* [TASK OBJECTIVE] Repeat, word for word, the rows below, from the row with "Franz Xaver Winterhalter (701, 933)" up to and including the row with "Carle J. Stlegger (722, 553)".

* [TASK INPUTS]
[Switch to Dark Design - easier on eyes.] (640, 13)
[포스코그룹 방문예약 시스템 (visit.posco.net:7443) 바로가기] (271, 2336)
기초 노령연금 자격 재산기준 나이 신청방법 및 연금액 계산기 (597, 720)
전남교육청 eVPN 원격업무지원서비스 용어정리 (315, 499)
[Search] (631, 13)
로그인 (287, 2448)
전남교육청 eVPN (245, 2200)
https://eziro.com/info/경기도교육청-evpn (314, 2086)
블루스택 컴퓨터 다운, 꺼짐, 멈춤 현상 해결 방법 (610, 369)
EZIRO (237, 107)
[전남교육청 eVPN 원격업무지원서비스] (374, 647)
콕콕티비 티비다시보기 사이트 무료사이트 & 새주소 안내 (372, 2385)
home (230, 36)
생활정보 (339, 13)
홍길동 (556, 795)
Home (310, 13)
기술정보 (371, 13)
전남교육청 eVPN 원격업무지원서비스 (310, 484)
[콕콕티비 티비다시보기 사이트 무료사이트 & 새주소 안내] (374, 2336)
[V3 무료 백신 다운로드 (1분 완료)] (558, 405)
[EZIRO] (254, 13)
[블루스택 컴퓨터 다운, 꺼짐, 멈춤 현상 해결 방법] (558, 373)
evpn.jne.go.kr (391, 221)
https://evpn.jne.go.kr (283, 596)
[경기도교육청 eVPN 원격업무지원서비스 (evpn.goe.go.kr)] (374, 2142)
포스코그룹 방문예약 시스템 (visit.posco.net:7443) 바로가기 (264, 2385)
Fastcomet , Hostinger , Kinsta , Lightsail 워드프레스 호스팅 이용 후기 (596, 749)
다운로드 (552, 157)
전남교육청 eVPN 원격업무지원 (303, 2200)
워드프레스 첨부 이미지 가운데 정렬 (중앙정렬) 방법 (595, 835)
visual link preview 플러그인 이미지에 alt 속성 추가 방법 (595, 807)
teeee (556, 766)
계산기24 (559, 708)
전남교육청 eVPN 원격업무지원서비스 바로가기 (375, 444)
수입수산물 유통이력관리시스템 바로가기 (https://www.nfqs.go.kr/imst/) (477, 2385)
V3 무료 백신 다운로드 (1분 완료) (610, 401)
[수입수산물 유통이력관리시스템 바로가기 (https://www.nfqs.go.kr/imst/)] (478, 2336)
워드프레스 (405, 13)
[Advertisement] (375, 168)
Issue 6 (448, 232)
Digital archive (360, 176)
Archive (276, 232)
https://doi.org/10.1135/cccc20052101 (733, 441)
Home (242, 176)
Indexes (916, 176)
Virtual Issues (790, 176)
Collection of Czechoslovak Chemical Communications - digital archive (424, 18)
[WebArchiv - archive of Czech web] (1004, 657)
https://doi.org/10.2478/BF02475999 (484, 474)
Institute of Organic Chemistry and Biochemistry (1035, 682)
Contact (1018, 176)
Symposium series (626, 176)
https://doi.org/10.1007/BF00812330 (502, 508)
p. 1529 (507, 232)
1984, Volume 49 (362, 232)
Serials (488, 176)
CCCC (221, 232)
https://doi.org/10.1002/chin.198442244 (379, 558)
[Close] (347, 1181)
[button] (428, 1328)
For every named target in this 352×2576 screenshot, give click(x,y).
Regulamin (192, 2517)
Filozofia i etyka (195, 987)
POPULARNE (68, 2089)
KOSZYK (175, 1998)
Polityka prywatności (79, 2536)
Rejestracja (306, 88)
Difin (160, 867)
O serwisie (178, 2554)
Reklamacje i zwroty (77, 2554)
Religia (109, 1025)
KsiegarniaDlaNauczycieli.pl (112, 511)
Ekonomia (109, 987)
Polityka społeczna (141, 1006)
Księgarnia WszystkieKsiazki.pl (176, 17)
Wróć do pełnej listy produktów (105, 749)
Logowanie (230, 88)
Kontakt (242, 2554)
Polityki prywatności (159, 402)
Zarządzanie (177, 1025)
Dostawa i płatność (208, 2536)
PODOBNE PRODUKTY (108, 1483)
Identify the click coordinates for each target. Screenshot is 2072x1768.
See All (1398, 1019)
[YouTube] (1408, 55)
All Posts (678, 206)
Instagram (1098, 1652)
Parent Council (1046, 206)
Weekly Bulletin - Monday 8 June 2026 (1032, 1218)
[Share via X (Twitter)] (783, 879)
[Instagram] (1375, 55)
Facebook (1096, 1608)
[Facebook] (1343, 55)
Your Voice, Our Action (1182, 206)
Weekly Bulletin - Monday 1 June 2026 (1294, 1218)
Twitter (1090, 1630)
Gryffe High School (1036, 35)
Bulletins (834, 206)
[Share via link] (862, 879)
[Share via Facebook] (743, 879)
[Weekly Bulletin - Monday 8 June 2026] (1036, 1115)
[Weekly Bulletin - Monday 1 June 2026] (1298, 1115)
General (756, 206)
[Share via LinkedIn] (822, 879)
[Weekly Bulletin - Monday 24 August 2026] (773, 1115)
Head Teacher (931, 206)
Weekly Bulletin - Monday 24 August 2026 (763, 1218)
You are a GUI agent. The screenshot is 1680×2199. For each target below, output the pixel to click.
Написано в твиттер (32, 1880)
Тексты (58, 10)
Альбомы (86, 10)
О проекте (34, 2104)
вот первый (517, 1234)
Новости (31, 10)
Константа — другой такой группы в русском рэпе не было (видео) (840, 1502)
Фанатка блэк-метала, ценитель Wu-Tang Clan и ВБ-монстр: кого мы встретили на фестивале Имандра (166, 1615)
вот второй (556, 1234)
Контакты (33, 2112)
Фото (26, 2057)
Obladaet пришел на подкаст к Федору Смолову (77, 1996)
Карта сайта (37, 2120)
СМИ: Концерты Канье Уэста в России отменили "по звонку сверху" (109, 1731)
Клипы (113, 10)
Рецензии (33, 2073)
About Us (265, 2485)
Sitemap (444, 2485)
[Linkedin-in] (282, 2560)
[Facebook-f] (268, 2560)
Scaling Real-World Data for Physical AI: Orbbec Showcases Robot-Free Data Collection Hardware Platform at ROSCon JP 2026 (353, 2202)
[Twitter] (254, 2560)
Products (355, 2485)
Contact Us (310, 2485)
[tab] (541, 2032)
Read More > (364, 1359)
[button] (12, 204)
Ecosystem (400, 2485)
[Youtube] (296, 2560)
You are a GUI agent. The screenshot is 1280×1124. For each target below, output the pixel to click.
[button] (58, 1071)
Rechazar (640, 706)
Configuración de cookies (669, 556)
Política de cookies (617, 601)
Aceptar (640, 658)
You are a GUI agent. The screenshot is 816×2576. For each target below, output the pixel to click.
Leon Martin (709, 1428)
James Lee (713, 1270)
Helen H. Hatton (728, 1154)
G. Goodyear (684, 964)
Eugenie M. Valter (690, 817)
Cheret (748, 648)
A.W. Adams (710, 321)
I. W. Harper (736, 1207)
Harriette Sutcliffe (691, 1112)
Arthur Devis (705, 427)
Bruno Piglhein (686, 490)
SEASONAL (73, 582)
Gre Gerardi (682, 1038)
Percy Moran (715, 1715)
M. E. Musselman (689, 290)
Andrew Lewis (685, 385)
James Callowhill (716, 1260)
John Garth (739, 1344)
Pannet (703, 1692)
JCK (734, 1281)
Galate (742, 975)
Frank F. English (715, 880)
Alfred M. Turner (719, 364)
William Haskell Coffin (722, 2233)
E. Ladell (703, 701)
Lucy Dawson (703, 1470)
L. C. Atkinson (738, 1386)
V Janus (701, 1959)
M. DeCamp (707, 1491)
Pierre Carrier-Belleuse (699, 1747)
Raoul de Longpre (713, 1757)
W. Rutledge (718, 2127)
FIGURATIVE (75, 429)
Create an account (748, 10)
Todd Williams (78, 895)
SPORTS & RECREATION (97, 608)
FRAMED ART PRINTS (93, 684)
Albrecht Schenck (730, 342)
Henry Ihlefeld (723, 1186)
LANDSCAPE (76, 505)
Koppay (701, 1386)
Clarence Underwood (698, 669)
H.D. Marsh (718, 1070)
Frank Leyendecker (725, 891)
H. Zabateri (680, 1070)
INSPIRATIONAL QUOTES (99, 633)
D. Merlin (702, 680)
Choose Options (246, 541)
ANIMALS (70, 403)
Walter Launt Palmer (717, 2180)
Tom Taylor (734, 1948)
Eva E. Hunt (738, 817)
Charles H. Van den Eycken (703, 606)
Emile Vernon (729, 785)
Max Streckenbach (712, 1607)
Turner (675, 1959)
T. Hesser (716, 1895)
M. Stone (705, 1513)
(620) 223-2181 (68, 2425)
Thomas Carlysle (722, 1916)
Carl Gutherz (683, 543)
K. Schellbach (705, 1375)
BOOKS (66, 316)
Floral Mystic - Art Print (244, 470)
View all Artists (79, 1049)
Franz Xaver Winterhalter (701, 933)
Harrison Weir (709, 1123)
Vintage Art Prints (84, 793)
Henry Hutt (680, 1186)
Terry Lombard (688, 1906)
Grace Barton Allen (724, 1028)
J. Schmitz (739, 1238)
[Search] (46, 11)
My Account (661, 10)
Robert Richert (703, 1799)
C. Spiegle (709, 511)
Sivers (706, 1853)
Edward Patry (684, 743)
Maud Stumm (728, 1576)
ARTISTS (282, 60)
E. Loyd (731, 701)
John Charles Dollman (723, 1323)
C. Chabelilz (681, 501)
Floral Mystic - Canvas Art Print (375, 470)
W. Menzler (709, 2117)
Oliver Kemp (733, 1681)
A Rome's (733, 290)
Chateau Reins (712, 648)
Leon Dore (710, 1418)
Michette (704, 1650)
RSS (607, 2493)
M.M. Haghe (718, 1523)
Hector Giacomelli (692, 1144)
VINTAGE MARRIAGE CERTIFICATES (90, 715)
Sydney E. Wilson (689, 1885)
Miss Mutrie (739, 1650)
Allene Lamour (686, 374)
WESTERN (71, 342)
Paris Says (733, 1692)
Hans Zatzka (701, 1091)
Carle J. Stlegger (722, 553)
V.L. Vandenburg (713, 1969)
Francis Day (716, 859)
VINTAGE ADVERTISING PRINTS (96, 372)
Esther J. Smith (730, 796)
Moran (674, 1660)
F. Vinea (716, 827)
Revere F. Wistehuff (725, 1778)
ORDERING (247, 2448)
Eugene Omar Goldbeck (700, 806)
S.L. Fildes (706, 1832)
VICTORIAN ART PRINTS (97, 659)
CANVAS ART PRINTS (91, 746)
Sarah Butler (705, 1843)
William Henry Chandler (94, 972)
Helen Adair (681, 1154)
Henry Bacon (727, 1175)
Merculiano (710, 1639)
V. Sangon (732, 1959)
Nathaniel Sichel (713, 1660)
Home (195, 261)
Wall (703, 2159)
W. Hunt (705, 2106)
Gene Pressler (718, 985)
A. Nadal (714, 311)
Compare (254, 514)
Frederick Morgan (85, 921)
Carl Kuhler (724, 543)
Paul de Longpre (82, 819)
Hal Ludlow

* [EXERCISE RESPONSE]
Franz Xaver Winterhalter (701, 933)
Harrison Weir (709, 1123)
Vintage Art Prints (84, 793)
Henry Hutt (680, 1186)
Terry Lombard (688, 1906)
Grace Barton Allen (724, 1028)
J. Schmitz (739, 1238)
[Search] (46, 11)
My Account (661, 10)
Robert Richert (703, 1799)
C. Spiegle (709, 511)
Sivers (706, 1853)
Edward Patry (684, 743)
Maud Stumm (728, 1576)
ARTISTS (282, 60)
E. Loyd (731, 701)
John Charles Dollman (723, 1323)
C. Chabelilz (681, 501)
Floral Mystic - Canvas Art Print (375, 470)
W. Menzler (709, 2117)
Oliver Kemp (733, 1681)
A Rome's (733, 290)
Chateau Reins (712, 648)
Leon Dore (710, 1418)
Michette (704, 1650)
RSS (607, 2493)
M.M. Haghe (718, 1523)
Hector Giacomelli (692, 1144)
VINTAGE MARRIAGE CERTIFICATES (90, 715)
Sydney E. Wilson (689, 1885)
Miss Mutrie (739, 1650)
Allene Lamour (686, 374)
WESTERN (71, 342)
Paris Says (733, 1692)
Hans Zatzka (701, 1091)
Carle J. Stlegger (722, 553)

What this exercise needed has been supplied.